* DOCUMENT TEXT *
ARVOR Floats and SVP Drifters Ocean Converters #1009

mgharamti · 2025-11-25T23:24:14Z

Description:

This PR adds two new in-situ ocean converters (ARVOR profiling floats and SVP surface drifters). It also introduces a reusable CSV parsing utility in parse_args_mod. Both converters make use of this CSV interface, which simplifies code. In addition, documentation has been added to the converters.

The CSV parsing utilities build on already existing parsing infrastructure (like a wrapper). The functionality mimics our netcdf handling in the sense that a file is opened, and data is accessed with a single call before closing the file. A few helper functions have been also added. These can be used to access the header, to inquire if a field exists, to find the dimensions, etc.

Types of changes

Bug fix (non-breaking change which fixes an issue)
New feature (non-breaking change which adds functionality)
Breaking change (fix or feature that would cause existing functionality to not work as expected)
Documentation update

Documentation changes needed?

My change requires a change to the documentation.
- I have updated the documentation accordingly.

Tests

Tested both converters using actual raw ASCII data files.

Checklist for merging

Updated changelog entry
Documentation updated
Update conf.py

Checklist for release

Merge into main
Create release from the main branch with appropriate tag
Delete feature-branch

Testing Datasets

ARVOR: /glade/derecho/scratch/gharamti/inacawo/DART/observations/obs_converters/ARVOR/work/obs_files.txt
SVP: /glade/derecho/scratch/gharamti/inacawo/DART/observations/obs_converters/SVP/work/obs_files.txt

nancycollins · 2025-12-05T18:58:20Z

moha - i'm going to file a review on the code in just a bit, but up front i wanted to say that it's great to pull out the CSV parsing into a module so it can be reused, tested and updated independently of the calling code.

if you were willing to do a bit more work on this, i think that the CSV routines are self-contained enough to merit their own separate module. they can call code from the parse module, but i think they're different enough to stand alone. let me know what you think about this. i'll put other more specific comments into my review.

also - do you have any tests you used on this code that could be added to the repo?

nancycollins

the converters themselves are easy to read and understand, which is good. i had a few comments - the biggest one is probably moving the csv routines to their own module.

assimilation_code/modules/utilities/parse_args_mod.f90

nancycollins · 2025-12-05T18:07:44Z

assimilation_code/modules/utilities/parse_args_mod.f90

+cf%delim = detect_delim(line)
+
+call split_fields(line, cf%delim, cf%ncols, cf%fields)
+call close_file(iunit)


i would leave the file open here in csv_open(), leave it open in all subsequent calls, and close it in csv_close(). you can add the iunit to the same structure and reuse it until close is called. you can call "rewind()" if you need to start reading at the beginning of the file in subsequent calls.

assimilation_code/modules/utilities/parse_args_mod.f90

nancycollins · 2025-12-05T18:14:01Z

assimilation_code/modules/utilities/parse_args_mod.f90

+cf%ncols    = 0
+cf%delim    = ','
+cf%fields   = ''
+cf%is_open  = .false.

* PROBLEMS TO WORK ON *
a. Answer these questions using the pull request thread about the ARVOR and SVP converters, one answer per line:
(i) Which two kinds of instruments are the new converters for?
(ii) What data were the converters tested with?
(iii) According to the reviewer, which routine should close the file?
b. Translate this sentence from the pull request thread about the ARVOR and SVP converters into Spanish: "It also introduces a reusable CSV parsing utility in parse_args_mod."
c. Continue the pull request thread about the ARVOR and SVP converters from the point where it stops.

* RECORD EXCERPTS *
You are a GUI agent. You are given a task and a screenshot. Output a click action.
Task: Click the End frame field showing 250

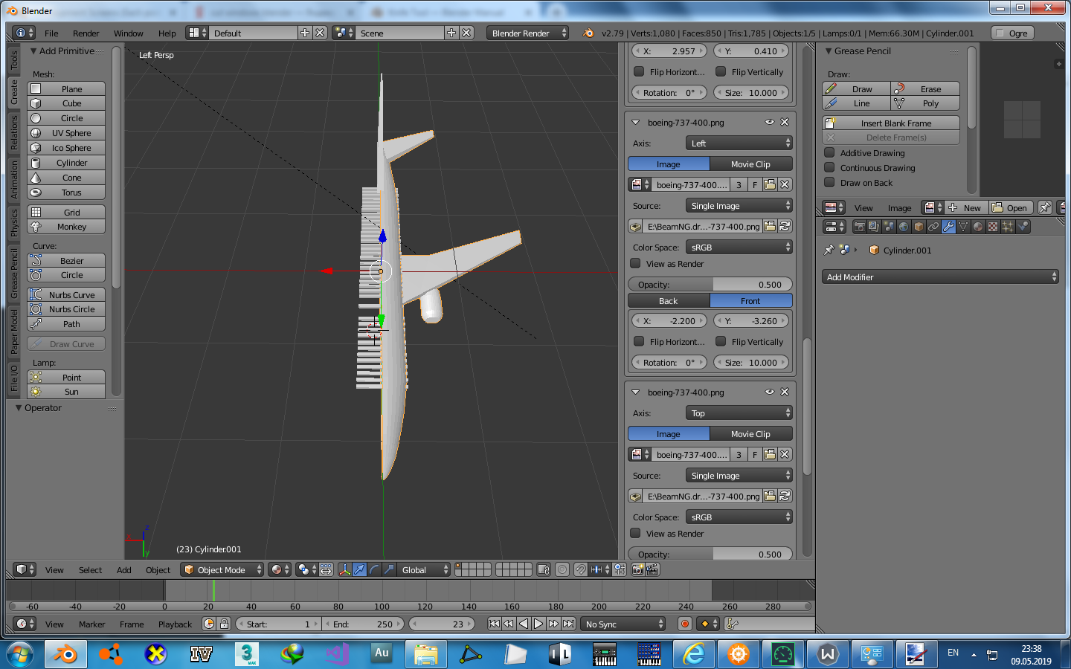pyautogui.click(x=364, y=624)
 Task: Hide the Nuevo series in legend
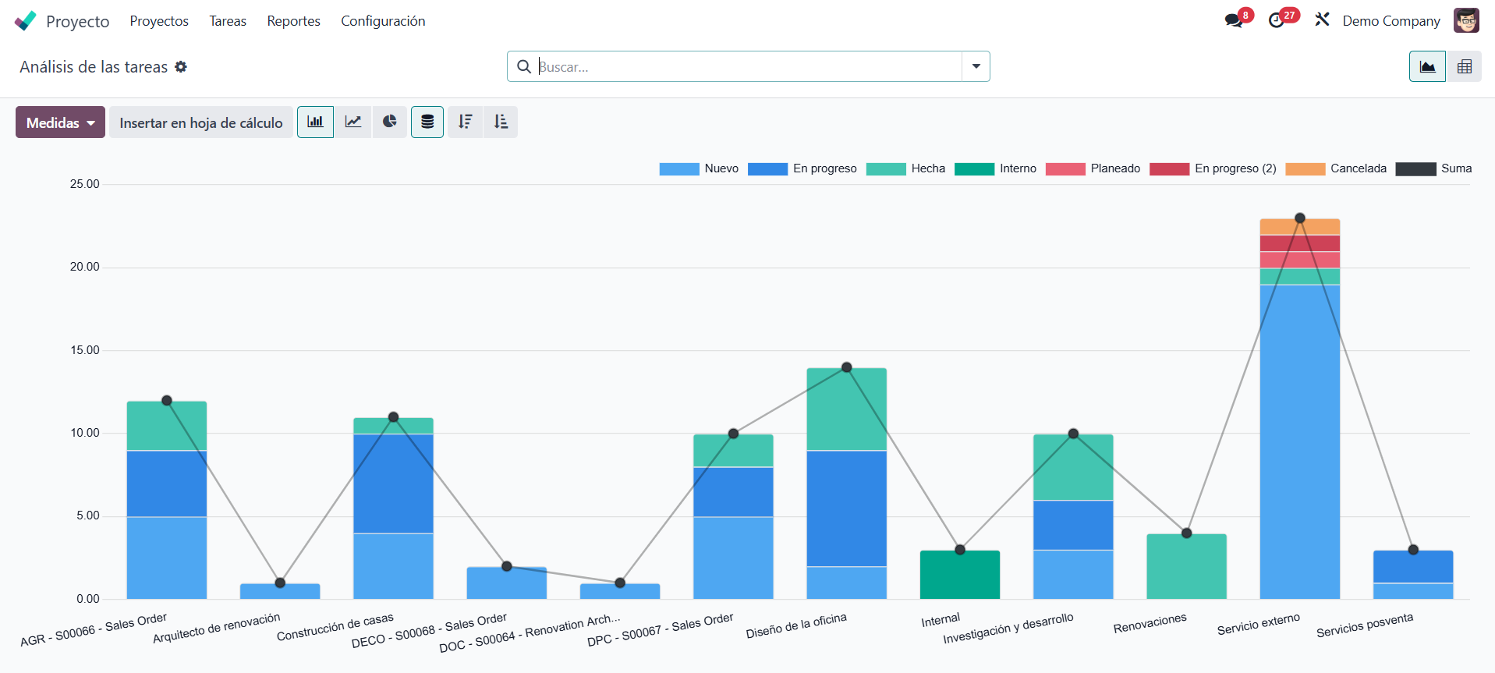[699, 168]
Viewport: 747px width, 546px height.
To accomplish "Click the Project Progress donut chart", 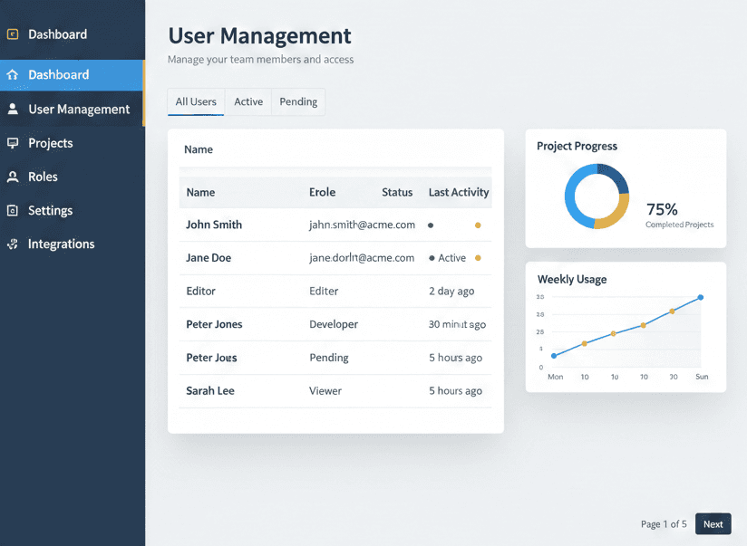I will coord(597,196).
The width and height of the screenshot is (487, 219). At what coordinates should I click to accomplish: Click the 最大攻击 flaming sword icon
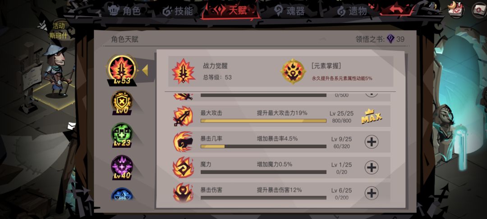[183, 116]
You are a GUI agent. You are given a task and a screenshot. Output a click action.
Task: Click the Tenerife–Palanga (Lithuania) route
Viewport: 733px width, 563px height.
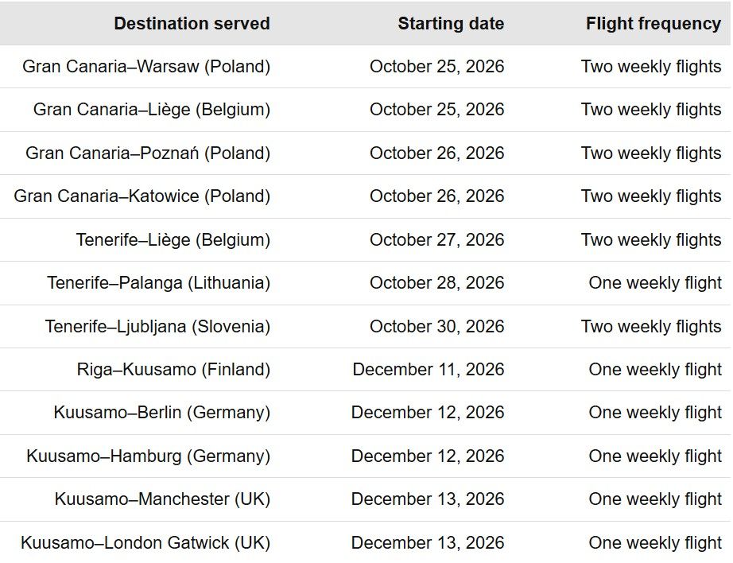pos(158,283)
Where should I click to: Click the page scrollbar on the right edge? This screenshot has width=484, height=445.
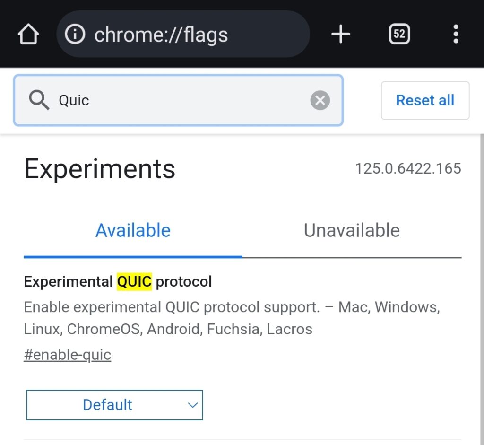tap(481, 284)
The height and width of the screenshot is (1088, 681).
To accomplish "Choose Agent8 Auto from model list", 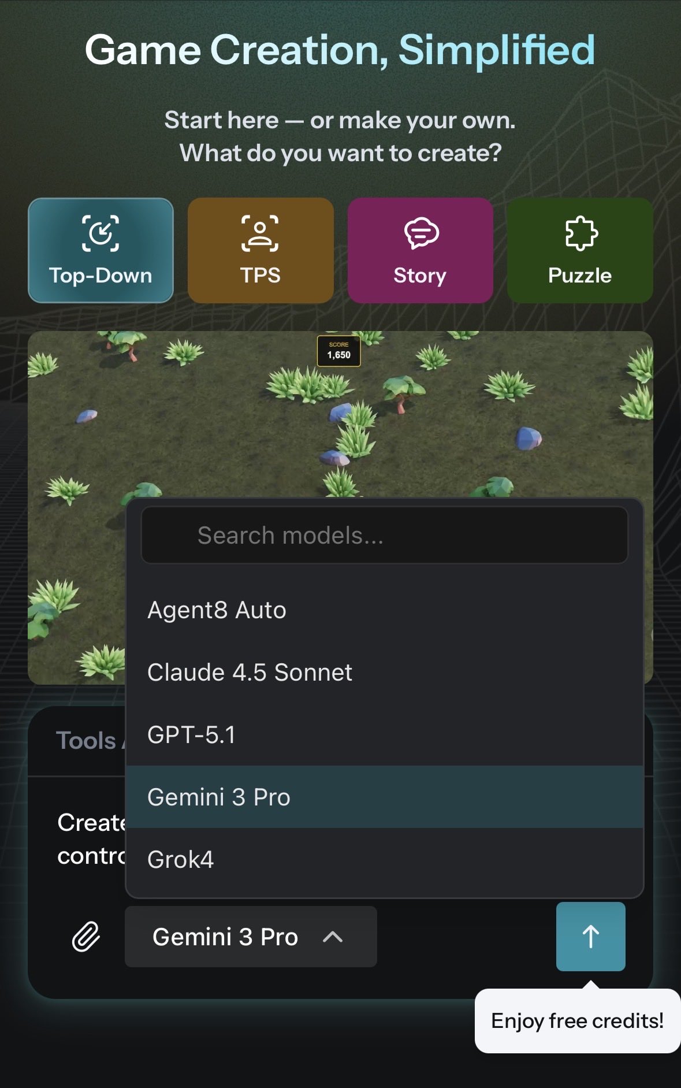I will [x=385, y=610].
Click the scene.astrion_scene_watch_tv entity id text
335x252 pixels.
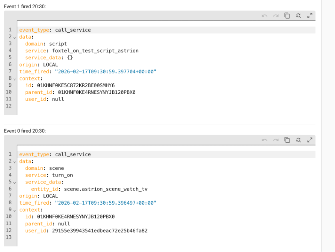106,189
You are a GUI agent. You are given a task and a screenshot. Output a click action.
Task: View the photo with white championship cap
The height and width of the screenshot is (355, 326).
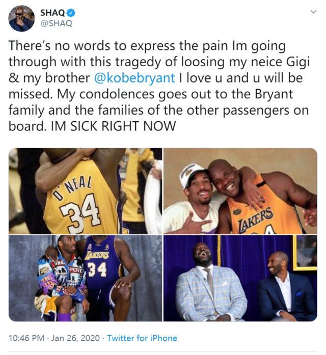tap(240, 191)
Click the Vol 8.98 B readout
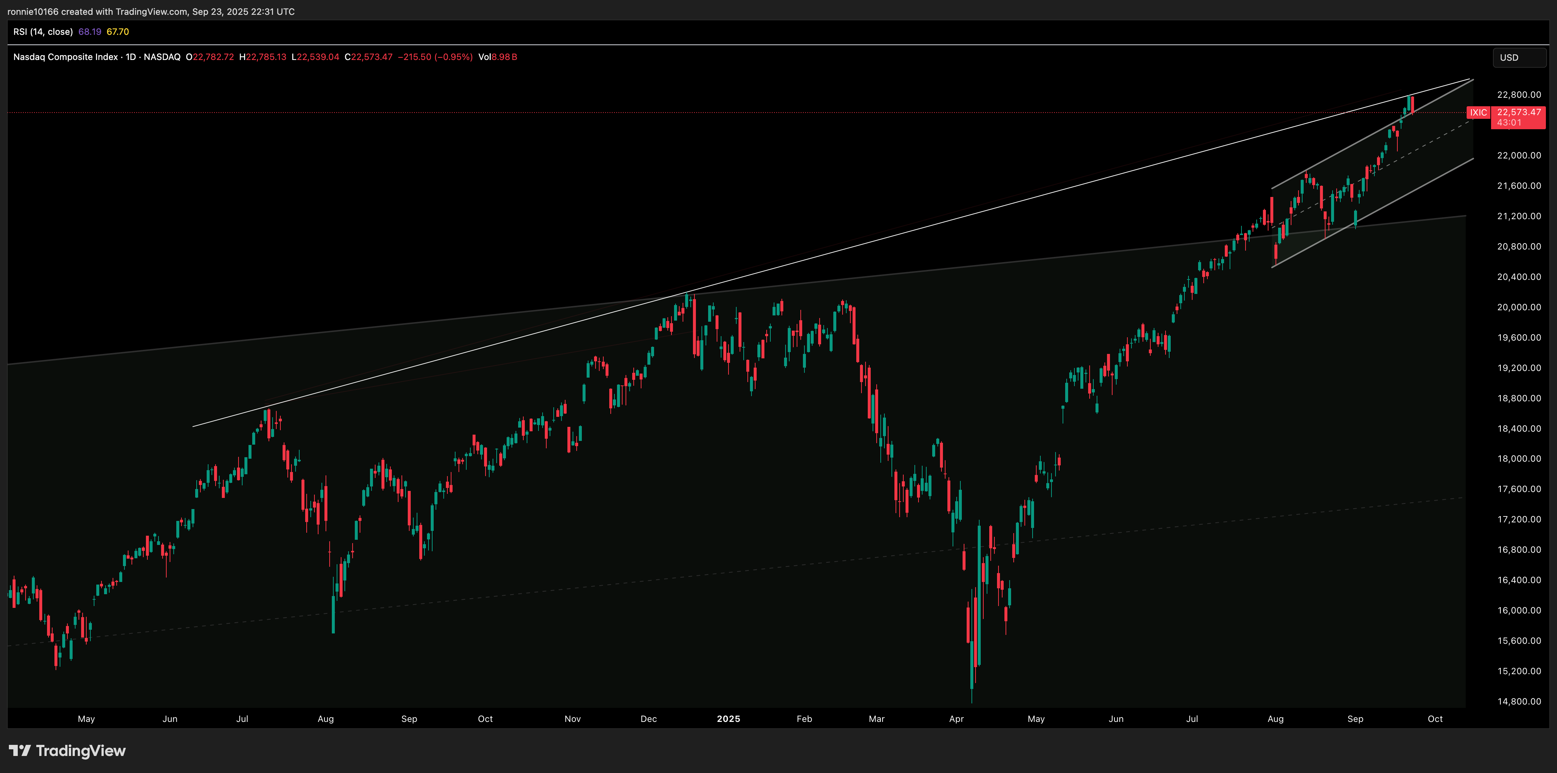Viewport: 1557px width, 773px height. click(497, 57)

* FINAL ANSWERS *
a.
(i) ARVOR profiling floats and SVP surface drifters.
(ii) Actual raw ASCII data files.
(iii) csv_close().

b. También introduce una utilidad reutilizable de análisis de CSV en parse_args_mod.

c.
if you add iunit to the cf structure, close cf%iunit here.

assimilation_code/modules/utilities/parse_args_mod.f90

nancycollins · 2025-12-05T18:48:46Z

observations/obs_converters/ARVOR/readme.rst

+      file_out          = 'obs_seq.arvor',
+      obs_error_temp    = 0.02,             ! temperature error standard deviation (C)
+      obs_error_sal     = 0.02,             ! salinity error standard deviation (PSU)
+      avg_obs_per_file  = 500000,           ! pre-allocation hint


i'd say this is more than a 'hint' because i don't see anywhere that the converter can recover if there are more obs than were originally allocated for. maybe use 'limit' instead of 'hint'?

observations/obs_converters/SVP/readme.rst

nancycollins · 2025-12-05T18:53:52Z

observations/obs_converters/ARVOR/readme.rst

+   * - ``avg_obs_per_file``
+     - integer
+     - ``500000``
+     - Estimate of valid obs per file.


Add a second sentence something like 'Used for pre-allocation. Number of files times this number must be larger than the total number of output observations.'

observations/obs_converters/SVP/readme.rst

nancycollins · 2025-12-05T18:56:01Z

observations/obs_converters/SVP/svp_to_obs.f90

+
+! Open csv file and get dims
+call csv_open(filename, cf, routine)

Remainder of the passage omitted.